Television made their Los Angeles debut in April of 1977, during a period where all the New York and London bands we wanted to see were coming through town. The Damned were supposed to be the support band for Television but they got knocked off the tour (and were stranded in Los Angeles and helped out by the REAL "Band Aids" of Los Angeles in the 70s, the all girl punk/glam band, Backstage Pass, who found them gigs and lodging. Of course, if you didn't see the movie Almost Famous, I guess you have no idea what I mean by "band aids.").
Many people still ask me why I didn't see or photograph the Damned in the LA debut (I'd already seen them in London). I absolutely HAD TO see Television. Maybe it was because I'd read so much New York Rocker or had been blown away by Patti Smith a year earlier... or maybe because the Verlaine of the 19th Century (Paul, the French imagist poet, who was the mentor and lover of Arthur Rimbaud) was a favorite poet of mine and I had to give props to any contemporary musician paying such homage. That, and they'd put out a fantastic single "Little Johnny Jewel" that was different than anything I'd ever heard. Their debut album featured not the three-minute power chord songs like The Ramones, Television's NYC/CBGB mates, but rather lengthy guitar explorations that supported Verlaine's poetic lyrics.

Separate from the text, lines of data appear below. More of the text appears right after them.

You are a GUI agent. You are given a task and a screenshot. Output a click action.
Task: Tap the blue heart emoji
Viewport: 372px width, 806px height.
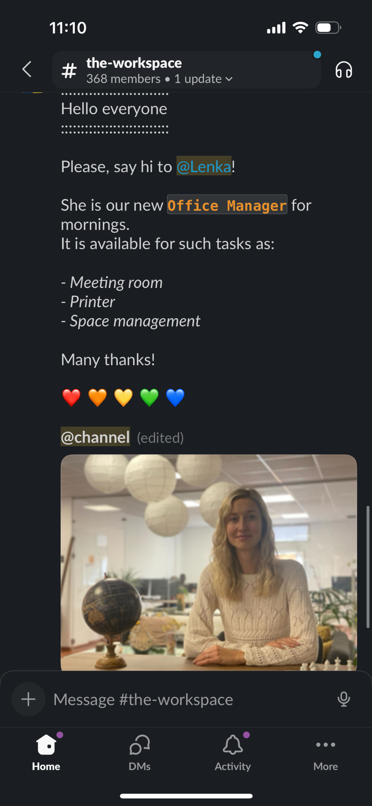coord(175,398)
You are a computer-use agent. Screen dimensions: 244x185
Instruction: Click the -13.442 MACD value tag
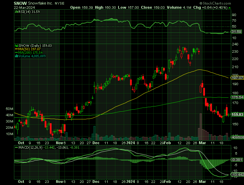click(237, 175)
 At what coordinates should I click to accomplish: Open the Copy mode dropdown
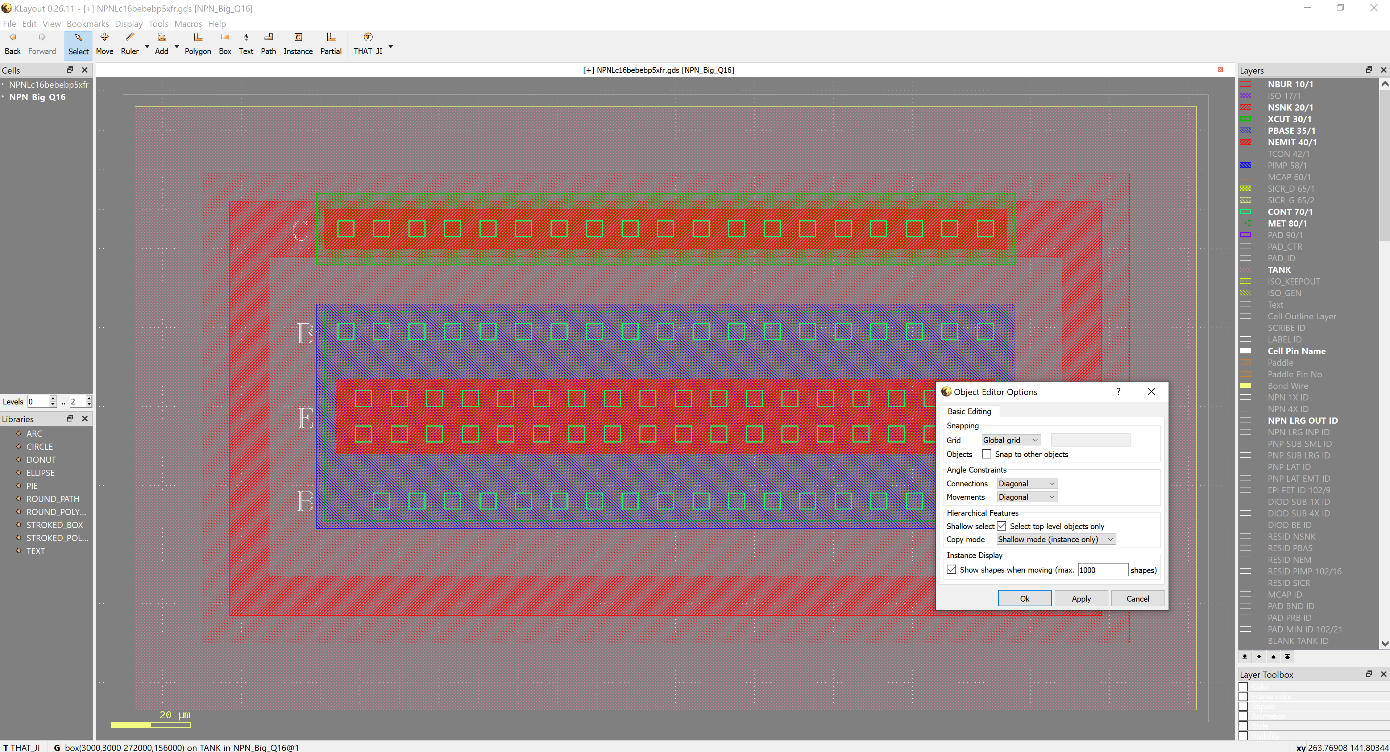coord(1055,539)
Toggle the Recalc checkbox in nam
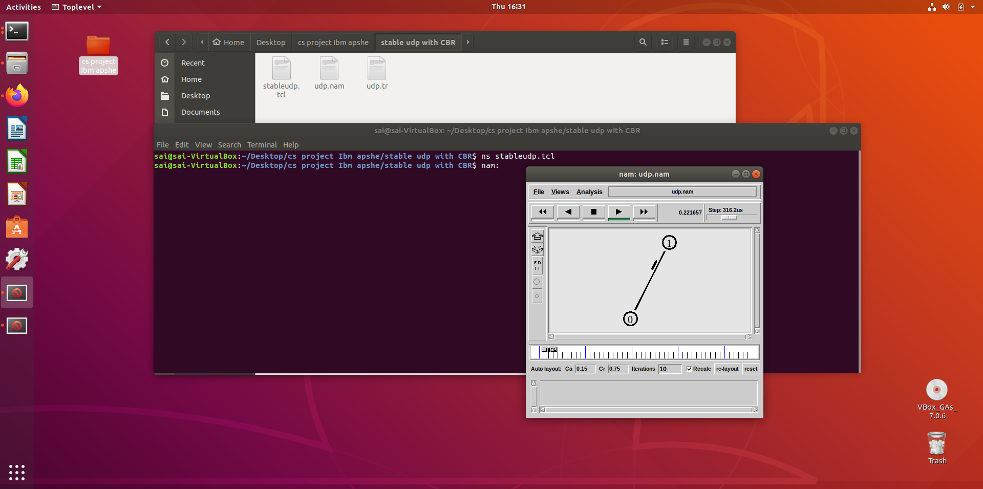 pos(689,369)
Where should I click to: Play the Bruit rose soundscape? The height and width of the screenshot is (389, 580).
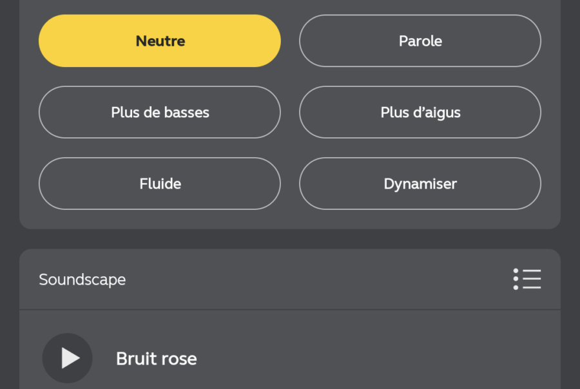coord(67,358)
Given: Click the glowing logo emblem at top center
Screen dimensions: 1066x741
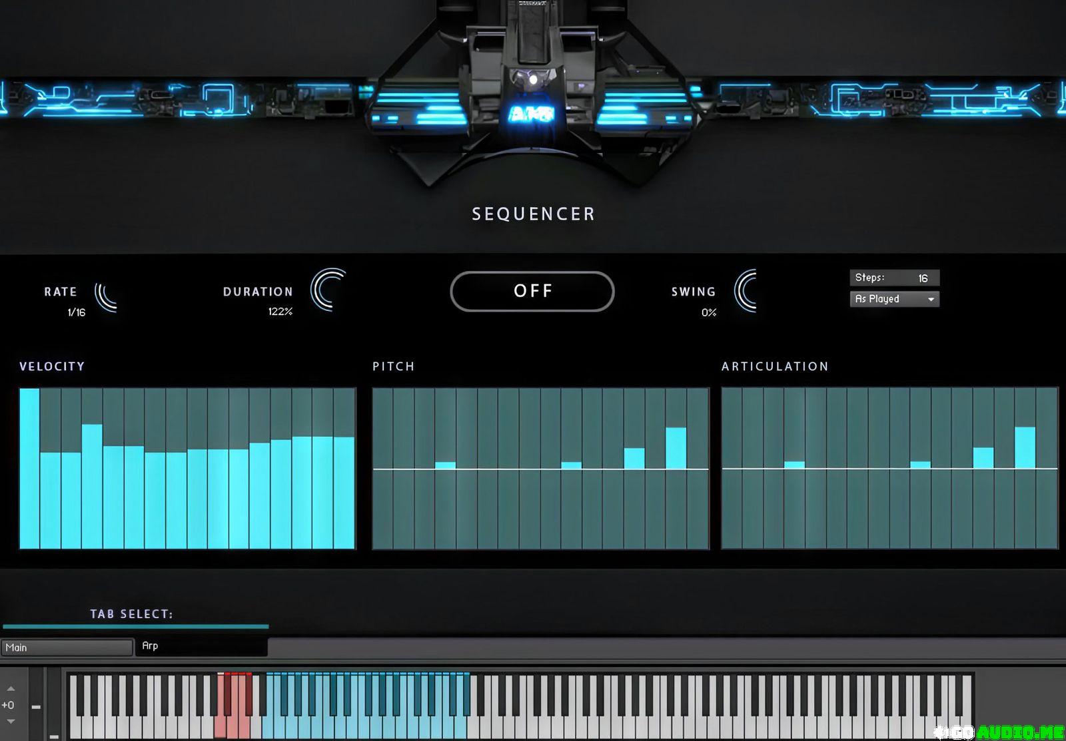Looking at the screenshot, I should click(x=532, y=114).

That debut album, Marquee Moon was produced by Andy Johns, brother of the more famous, classic rock (as in the Who, Rolling Stones, et al) producer, Glynn Johns. It was also released on Elektra, a major label. Yet with all the trappings of being a major band, Television's beginnings gave them a sine qua non punk/DIY pedigree.
Some of my favorite poetry from the 1970s is not from the poets, but from the lyricists of punk rock, such as Patti Smith, Richard Hell, Dee Dee Ramone and Tom Verlaine. Every lyric on Marquee Moon could stand on its own without the music. The music could also stand on its own as an instrumental. The guitar solos on the 10-minute long title track "Marquee Moon" were a blistering head trip with a structure that was indeed a journey. No guitar player is really worth his salt in my mind unless he could pull off both the riff and the rhythm of "Friction." I've been teased for liking Television; I've been teased for thinking their poetry is stellar. You be the judge - is anything in rock n roll more clever than "I fell into the arms of the Venus de Milo?" I think not. Its rich and layered and visual and visceral all at once.
Television may not be your run of the mill punk rockers, but punk rock would not have had a home if not for Television.